Supplied passage:
A wireless sensor network (WSN) consists of spatially distributed autonomous devices called sensors, and one or more base stations to cooperatively monitor physical or environmental conditions, such as temperature, sound, vibration, pressure, motion or pollutants, at different locations. The research in sensor networks received a big boost with a number of funding initiatives by US military, NSF and DARPA SENSIT [17]. Many novel sensor based applications have emerged in recent past. We may classify the sensor applications into following classes [6]:

· Monitoring spaces: This class refers to passive data gathering recognizing occurrence of some events or conditions. The gathered data are typically inputs to a number of target applications. These target applications includes habitat monitoring, monitoring of crops (failure, pest attack), climate control, security surveillance, intelligent alarms (fire, flash flood, volcanic eruption), etc.

· Monitoring things: This class refers to gathering data to recognize occurrence of specific states of a system. On occurrence of these states the system may execute a sequence of internal transitions to get into a desirable state. The target applications could be structural monitoring (bridge health monitoring), equipment maintenance, medical diagnostics, etc.

· Monitoring complex interactions: It involves monitoring of complex interactions of systems and things. For example, wild-life habitat monitoring, disaster management, emergency response, smart environments, surface and sea navigation, health care, manufacturing process flow, etc., would require complex interactions of systems with objects or things.

Such wide-ranging applications requiring WSNs, make them candidates for intense research. The research spans hardwares, systems, networking, and programming methodologies. Considering ubiquity of applications, one of the crucial design decisions for sensor nodes has been to settle for a small form factor. The advantage of small form factor is that these miniature devices are inexpensive. Thousands of sensor nodes can be deployed with a small cost. Therefore, the key to success of sensor based applications is to network sensors in an efficient way for gathering sensory data from their respective deployed environments.

Every sensor has three basic units, namely, sensing, radio, and battery. The major constraint being limited energy (small battery unit). Consequently, a large number of sensor nodes can be networked to gather sensory data and each sensor performs two main responsibilities, namely, (i) sensing activities, and (ii) routing the sensed data to the base station or a controller. The base station is a master node which is generally fixed and assumed to have uninterrupted power supply or accessible for maintenance (such as replacement of battery). It acts as an interface of the WSN for complex interactions with other objects. The main responsibility of base station is to collect information from various sensor nodes and process it for further dissemination/actions.

Energy dissipation at sensor node is a major concern, as in many applications sensor have to be deployed in inaccessible environments. Sensing alone is not an energy consuming activity, but networking and programming certainly are. So, the major problem lies in activities like routing, addressing and support for different class of programming services. In this thesis our focus will be on routing problems.

Saved data entries:
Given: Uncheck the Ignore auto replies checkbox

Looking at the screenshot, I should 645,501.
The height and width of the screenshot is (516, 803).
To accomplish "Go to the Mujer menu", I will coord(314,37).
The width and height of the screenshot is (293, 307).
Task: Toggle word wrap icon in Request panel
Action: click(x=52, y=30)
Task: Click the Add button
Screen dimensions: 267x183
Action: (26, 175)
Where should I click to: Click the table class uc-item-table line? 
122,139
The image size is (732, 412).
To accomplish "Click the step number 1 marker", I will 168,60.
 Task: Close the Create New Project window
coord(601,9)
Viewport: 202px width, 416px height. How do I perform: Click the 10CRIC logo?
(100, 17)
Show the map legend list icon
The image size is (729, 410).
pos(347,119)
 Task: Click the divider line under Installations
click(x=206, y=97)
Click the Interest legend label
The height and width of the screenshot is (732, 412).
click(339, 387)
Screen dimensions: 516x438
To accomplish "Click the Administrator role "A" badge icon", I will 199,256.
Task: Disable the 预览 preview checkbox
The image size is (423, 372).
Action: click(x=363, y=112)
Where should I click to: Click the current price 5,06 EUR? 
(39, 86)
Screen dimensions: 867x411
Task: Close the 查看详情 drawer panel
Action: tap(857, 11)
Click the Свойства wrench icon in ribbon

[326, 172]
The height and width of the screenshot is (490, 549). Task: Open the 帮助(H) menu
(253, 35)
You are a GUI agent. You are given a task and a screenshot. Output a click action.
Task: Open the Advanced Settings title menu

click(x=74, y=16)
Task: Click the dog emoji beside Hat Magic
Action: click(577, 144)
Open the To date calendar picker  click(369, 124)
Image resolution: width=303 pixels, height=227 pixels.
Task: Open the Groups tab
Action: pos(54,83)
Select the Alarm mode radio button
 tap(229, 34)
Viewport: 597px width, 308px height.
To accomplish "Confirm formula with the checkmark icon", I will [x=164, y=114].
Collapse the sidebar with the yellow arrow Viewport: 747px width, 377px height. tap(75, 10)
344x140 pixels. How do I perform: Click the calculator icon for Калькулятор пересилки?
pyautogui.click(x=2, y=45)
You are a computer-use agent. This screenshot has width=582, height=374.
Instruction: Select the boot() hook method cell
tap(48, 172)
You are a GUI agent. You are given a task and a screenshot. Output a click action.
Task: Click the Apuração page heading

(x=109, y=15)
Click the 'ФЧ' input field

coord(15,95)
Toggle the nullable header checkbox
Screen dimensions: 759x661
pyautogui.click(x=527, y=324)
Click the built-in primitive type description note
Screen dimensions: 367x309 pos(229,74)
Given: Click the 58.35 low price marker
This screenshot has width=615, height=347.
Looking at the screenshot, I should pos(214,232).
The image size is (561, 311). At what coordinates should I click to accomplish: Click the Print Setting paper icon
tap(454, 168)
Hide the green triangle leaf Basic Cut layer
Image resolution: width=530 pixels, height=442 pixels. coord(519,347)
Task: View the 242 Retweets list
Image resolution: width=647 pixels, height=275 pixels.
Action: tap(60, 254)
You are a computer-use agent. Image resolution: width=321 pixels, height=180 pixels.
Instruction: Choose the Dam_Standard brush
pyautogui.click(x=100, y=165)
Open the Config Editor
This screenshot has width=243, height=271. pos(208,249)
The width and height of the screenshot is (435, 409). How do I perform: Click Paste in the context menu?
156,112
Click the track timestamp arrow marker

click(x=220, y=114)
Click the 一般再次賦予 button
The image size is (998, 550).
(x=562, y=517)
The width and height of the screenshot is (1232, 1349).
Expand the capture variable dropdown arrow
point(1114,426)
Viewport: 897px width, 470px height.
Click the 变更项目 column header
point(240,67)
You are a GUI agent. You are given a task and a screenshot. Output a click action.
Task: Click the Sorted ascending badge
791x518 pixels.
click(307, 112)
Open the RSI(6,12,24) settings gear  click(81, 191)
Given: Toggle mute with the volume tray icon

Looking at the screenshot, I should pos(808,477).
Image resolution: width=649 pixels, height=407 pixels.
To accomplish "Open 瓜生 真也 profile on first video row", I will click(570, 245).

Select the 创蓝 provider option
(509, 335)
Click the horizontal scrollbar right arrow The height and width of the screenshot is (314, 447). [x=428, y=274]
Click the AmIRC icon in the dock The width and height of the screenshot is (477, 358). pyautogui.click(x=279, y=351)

Activity A: Please return the part of the passage on wireless sensor networks from "Every sensor has" up to and including "for further dissemination/actions.".
Activity B:
Answer these questions using the passage on wireless sensor networks:
(i) What are the three basic units every sensor has?
(ii) What example of structural monitoring is given?
(iii) Which funding initiatives gave sensor network research a big boost?

Expected answer A:
Every sensor has three basic units, namely, sensing, radio, and battery. The major constraint being limited energy (small battery unit). Consequently, a large number of sensor nodes can be networked to gather sensory data and each sensor performs two main responsibilities, namely, (i) sensing activities, and (ii) routing the sensed data to the base station or a controller. The base station is a master node which is generally fixed and assumed to have uninterrupted power supply or accessible for maintenance (such as replacement of battery). It acts as an interface of the WSN for complex interactions with other objects. The main responsibility of base station is to collect information from various sensor nodes and process it for further dissemination/actions.

Expected answer B:
(i) Sensing, radio, and battery.
(ii) Bridge health monitoring.
(iii) Initiatives by the US military, NSF and DARPA SENSIT.